From: Masami Hiramatsu (Google) <mhiramat@kernel.org>
To: Steven Rostedt <rostedt@kernel.org>
Cc: linux-kernel@vger.kernel.org, linux-trace-kernel@vger.kernel.org,
Masami Hiramatsu <mhiramat@kernel.org>,
Mark Rutland <mark.rutland@arm.com>,
Mathieu Desnoyers <mathieu.desnoyers@efficios.com>,
Andrew Morton <akpm@linux-foundation.org>,
Peter Zijlstra <peterz@infradead.org>,
Thomas Gleixner <tglx@linutronix.de>,
Ian Rogers <irogers@google.com>,
Namhyung Kim <namhyung@kernel.org>,
Arnaldo Carvalho de Melo <acme@kernel.org>,
Jiri Olsa <jolsa@kernel.org>,
Douglas Raillard <douglas.raillard@arm.com>
Subject: Re: [POC][RFC][PATCH 0/3] tracing: Add perf events to trace buffer
Date: Tue, 18 Nov 2025 12:08:21 +0900 [thread overview]
Message-ID: <20251118120821.0c47ef684b53d5d9a2d6dc83@kernel.org> (raw)
In-Reply-To: <20251118002950.680329246@kernel.org>
Hi Steve,
Thanks for the great idea!
On Mon, 17 Nov 2025 19:29:50 -0500
Steven Rostedt <rostedt@kernel.org> wrote:
>
> This series adds a perf event to the ftrace ring buffer.

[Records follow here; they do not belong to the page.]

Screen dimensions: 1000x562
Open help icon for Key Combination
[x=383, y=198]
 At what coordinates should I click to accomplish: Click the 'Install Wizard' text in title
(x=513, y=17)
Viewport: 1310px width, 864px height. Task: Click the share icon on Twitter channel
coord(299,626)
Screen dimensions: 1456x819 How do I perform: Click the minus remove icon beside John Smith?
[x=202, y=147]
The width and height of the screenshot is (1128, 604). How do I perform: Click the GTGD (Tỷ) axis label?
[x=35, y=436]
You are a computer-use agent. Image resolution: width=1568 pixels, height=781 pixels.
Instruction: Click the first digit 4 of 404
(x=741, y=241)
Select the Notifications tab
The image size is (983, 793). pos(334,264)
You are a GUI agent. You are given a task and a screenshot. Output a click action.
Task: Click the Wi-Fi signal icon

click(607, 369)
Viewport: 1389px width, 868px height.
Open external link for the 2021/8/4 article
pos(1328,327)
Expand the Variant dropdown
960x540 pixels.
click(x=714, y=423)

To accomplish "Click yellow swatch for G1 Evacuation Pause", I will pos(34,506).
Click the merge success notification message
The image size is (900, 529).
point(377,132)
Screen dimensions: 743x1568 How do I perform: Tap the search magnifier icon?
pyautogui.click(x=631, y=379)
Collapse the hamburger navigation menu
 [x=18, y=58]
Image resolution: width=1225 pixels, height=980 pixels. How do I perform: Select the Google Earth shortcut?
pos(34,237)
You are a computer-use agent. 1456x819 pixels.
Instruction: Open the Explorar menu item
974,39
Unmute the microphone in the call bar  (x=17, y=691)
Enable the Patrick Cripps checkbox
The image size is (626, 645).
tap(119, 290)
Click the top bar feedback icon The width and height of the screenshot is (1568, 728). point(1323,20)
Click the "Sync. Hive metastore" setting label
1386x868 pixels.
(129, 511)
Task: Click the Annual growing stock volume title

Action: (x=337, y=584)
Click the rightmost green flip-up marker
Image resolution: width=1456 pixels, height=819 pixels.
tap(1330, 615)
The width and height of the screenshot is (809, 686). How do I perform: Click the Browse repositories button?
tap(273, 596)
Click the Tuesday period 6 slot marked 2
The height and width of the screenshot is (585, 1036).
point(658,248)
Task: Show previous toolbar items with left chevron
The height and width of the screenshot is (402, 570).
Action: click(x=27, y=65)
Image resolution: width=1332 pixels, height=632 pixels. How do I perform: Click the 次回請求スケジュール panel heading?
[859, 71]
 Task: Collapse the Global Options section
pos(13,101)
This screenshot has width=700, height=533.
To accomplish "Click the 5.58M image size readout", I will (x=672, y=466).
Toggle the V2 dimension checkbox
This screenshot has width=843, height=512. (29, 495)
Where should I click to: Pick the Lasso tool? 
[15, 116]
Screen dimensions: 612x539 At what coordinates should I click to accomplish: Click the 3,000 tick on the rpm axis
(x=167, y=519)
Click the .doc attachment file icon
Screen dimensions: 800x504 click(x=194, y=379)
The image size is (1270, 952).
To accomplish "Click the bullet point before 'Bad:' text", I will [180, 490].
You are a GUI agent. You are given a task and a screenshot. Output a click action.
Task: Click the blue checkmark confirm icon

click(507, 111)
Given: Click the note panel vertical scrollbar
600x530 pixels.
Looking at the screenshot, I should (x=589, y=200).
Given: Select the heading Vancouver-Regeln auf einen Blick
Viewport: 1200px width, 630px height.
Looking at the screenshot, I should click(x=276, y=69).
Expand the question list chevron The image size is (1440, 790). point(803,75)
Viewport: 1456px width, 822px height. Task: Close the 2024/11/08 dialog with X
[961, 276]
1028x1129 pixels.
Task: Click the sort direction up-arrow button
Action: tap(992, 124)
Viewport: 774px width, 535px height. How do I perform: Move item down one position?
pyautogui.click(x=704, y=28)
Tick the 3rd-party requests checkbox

> It is currently a proof of concept as I'm not happy with the interface
> and I also think the recorded perf event format may be changed too.
>
> This proof-of-concept interface (which I have no plans on using), currently
> just adds 6 new trace options.
>
> event_cache_misses
> event_cpu_cycles
> func-cache-misses
> func-cpu-cycles
> funcgraph-cache-misses
> funcgraph-cpu-cycles
>
> The first two trigger a perf event after every event, the second two trigger
> a perf event after every function and the last two trigger a perf event
> right after the start of a function and again at the end of the function.
>
> As this will eventual work with many more perf events than just cache-misses
> and cpu-cycles , using options is not appropriate. Especially since the
> options are limited to a 64 bit bitmask, and that can easily go much higher.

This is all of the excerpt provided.